Thus, by using the pack temperature obtained by the microcontroller MC2 before the first communication connection is disconnected and the obtained by the voltage pack microcontroller MC2 before the second communication connection is disconnected, the estimating unit 13 can estimate the charge state of the battery B1. Further, the estimating unit 13 estimates the pack temperature obtained by the microcontroller MC2 as the temperature of the battery pack BP1 before the first communication connection is disconnected.

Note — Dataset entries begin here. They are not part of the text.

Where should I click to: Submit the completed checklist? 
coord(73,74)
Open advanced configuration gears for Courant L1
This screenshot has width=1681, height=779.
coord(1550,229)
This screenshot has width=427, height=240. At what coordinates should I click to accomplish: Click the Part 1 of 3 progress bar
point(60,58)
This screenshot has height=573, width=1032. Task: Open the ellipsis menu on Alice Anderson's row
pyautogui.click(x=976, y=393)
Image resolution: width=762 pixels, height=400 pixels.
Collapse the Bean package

Thus, the battery management system 20 can estimate the pack temperature and the state of charge of the battery B1 even when the first communication connection and the second communication connection are in the disconnected state and the measured results (cell voltage, pack temperature, pack voltage, and pack current) are not sufficiently obtained.

Here, the estimating unit 13 estimates the pack temperature and the state of charge of the battery from the pack temperature obtained by the microcontroller MC1 before the first communication connection is disconnected and the pack voltage obtained by the microcontroller MC2 before the second communication connection is disconnected. Since the microcontroller MC2 periodically stores the pack temperature and the charge state in the storage unit 15, the estimating unit 13 may estimate the temperature stored in the microcontroller MC1 to be the pack temperature prior to the first communication connection being disconnected. Furthermore, the estimating unit 13 may that the charging state stored in the microcontroller MC1 is the charging state of the battery prior to the second first communication connection and communication connection being disconnected.

Example of Control

Here, FIG. 3, with reference to FIG. 8, the control unit 14 will be described. FIG. 8 is a diagram showing the relationship between the charging state and the pack voltage of the battery at each temperature. The control unit 14 controls to continue discharging or charging from the state of charge of the temperature and the battery B1 estimated by the estimating unit 13. Further, the control unit 14 controls the relay B1 of FIG. 3 and cuts off the charging/discharging of the battery R1 when the temperature and the charge state of the battery B1 estimated by the estimating unit 13 exceed a predetermined value.

In FIG. 8, a point P1 that is determined from the pack temperature and the charge state of the battery B1 estimated by the estimating unit 13 is showed. In FIG. 8, the charge state of the charge stopping state or discharge stopping state is shown by a dotted line. When the battery B1 charges, the point P1 moves to the right along the curved line to the charge-stop condition. When the battery B1 is discharged, the point P1 moves to the left along the curved line so as to face the discharge stopped condition.

The control unit 14 calculates the remaining time indicating the time from the state of charge of the battery estimated by the estimating unit 13 (point P1) until the state of charge of the discharging stop state or the charging stop state. Referring to FIG. 8, specifically described with reference to the case of charging as an example.

As shown in FIG. 8, the charging stop state is 70%, if the charging state of the point P1 is 50%, the control unit 14 determines that there is 20% remaining charge until it reaches the charging stop state. The control unit 14, by dividing the charging remaining amount by a predetermined pack current, calculates the remaining time indicating the time until the charging state of the charging stop state. The predetermined pack current is, for example, the maximum charging current. The same applies to discharges. Then, the control unit 14, during the remaining time, controls to continue discharging or charging.

As such, the battery management system 20 according to the second exemplary embodiment calculates the remaining time indicating the time from the charging state of the battery estimation by the estimating unit 13 to the charging state of the discharging stop state or the charging stop state. The battery management system 20 then controls to continue discharging or charging for the remaining time. The method of controlling the discharging or charging of such a battery is the same in the third and fourth embodiments described below.

With this configuration, when the first communication connection and the second communication connection are disconnected, the battery management system 20 can continuously charge and discharge the battery for a certain period of time. For example, when a battery B1 in which a battery management system 20 is used is mounted in an electric vehicle, the following can be utilized.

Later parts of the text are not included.